Nearly one out of 10 economically active North Koreans who defected to the South in the past 10 years are unemployed, according to a survey, indicating their difficulties in finding jobs.
A state-funded foundation that supports North Korean refugees’ resettlement here conducted a poll of 1,200 defectors from the North aged between 20 and 60 who have come to the South since 2000.
Only 511 of them, or 42.6 percent, were economically active, meaning they were employed or actively seeking employment in August, the foundation said in a report disclosed at a seminar Thursday.
Forty-seven of them were jobless, resulting in an unemployment rate of 9.2 percent.
In the same month, 61.1 percent of the general South Korean population was economically active and their unemployment rate was 3.3 percent, suggesting it was harder for North Korean defectors to get jobs.
Refugees from the North who were not in or looking for work attributed their economic inactivity to poor physical conditions (37.1 percent), child care (24.3 percent) and schooling (11.4 percent).
The average monthly income of those who worked for 36 hours a week or more was 1.43 million won.

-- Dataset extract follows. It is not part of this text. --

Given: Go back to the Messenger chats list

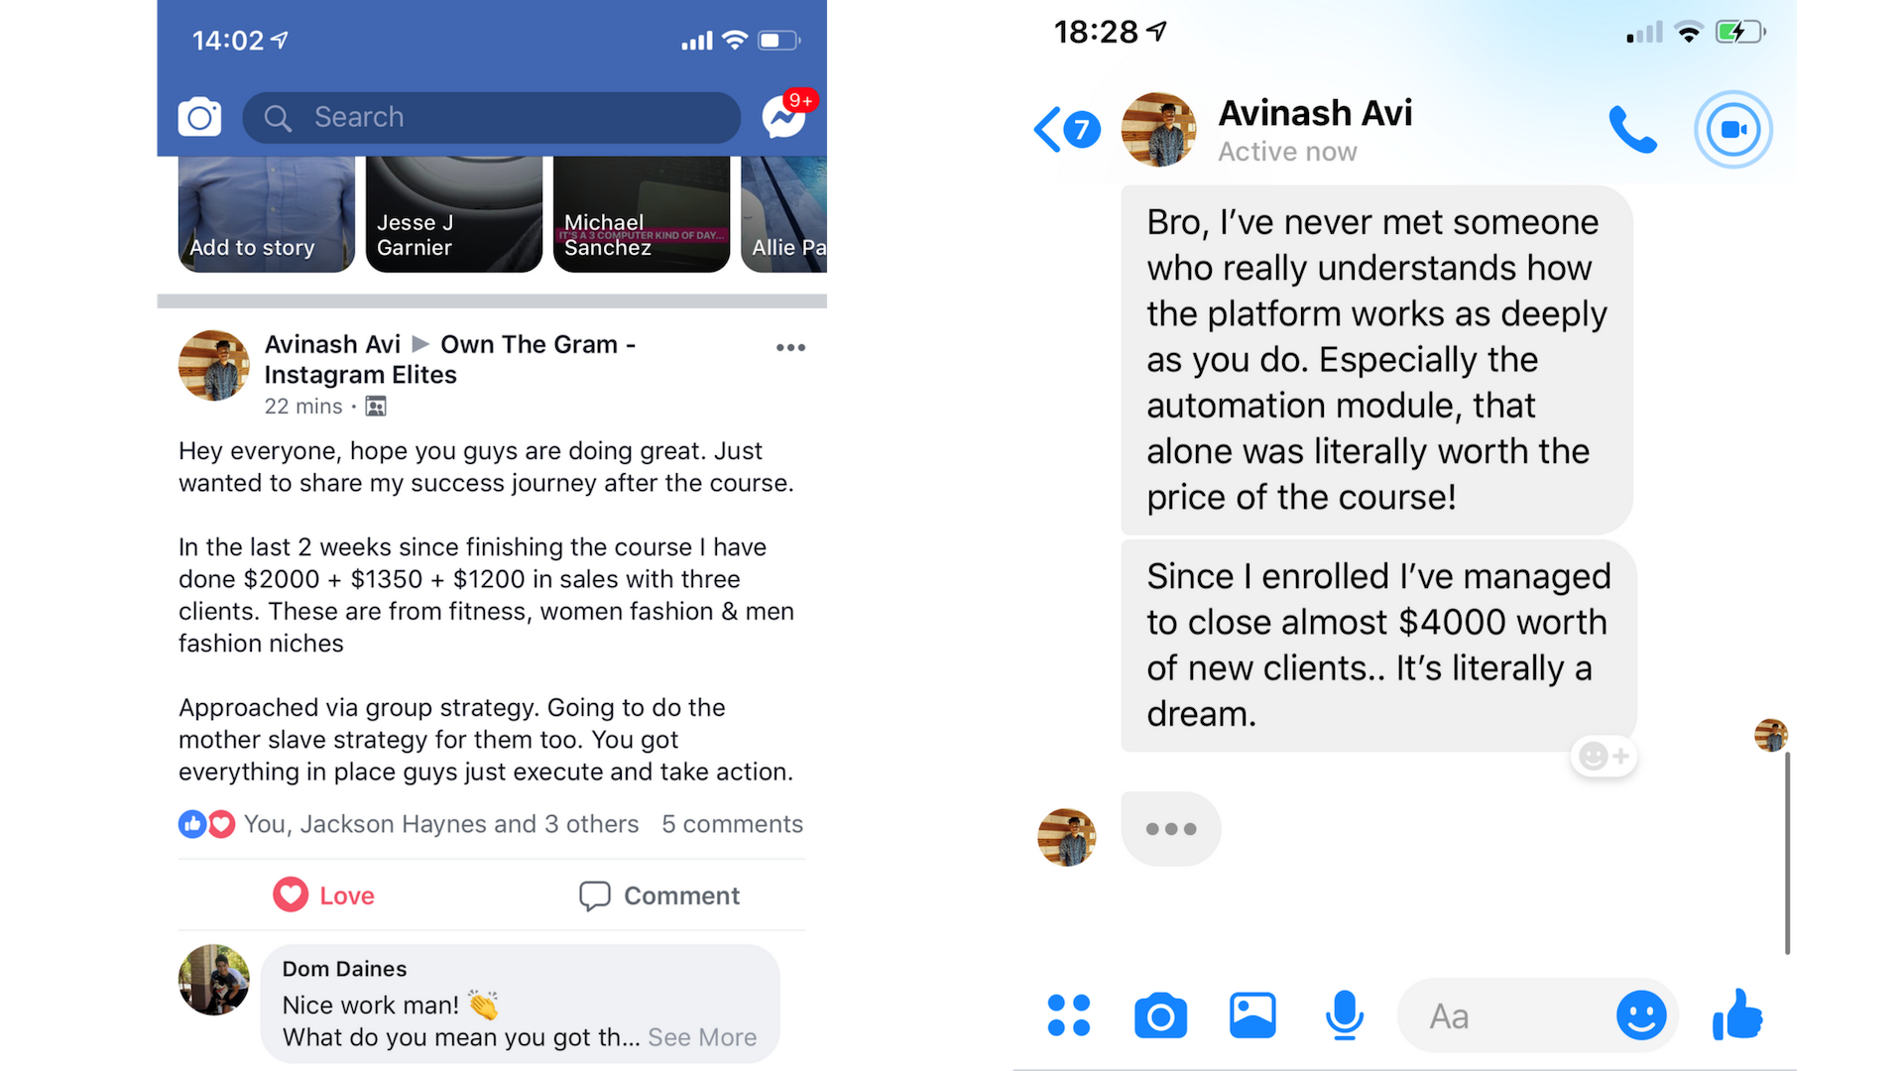Looking at the screenshot, I should pyautogui.click(x=1066, y=129).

A majority of employed North Korean defectors were engaged in manual labor, service and sales at factories, hotels and restaurants, the survey showed.
A hundred and thirty out of the 1,200 polled, or 10.8 percent, said they had been victims of crime here. Fraud accounted for nearly 62 percent of the crimes they suffered, followed by assaults at 25.4 percent.
More than 20,000 North Koreans, some 68 percent of whom are women, have defected to the South so far.
The number of North Korean refugees who arrived in the South surpassed 1,000 in 1999, increased tenfold by 2007, and has doubled in the last three years.
More than half of the North Korean defectors receive minimum cost of living payments from the government, which only about 3.2 percent of the nation’s population are provided with.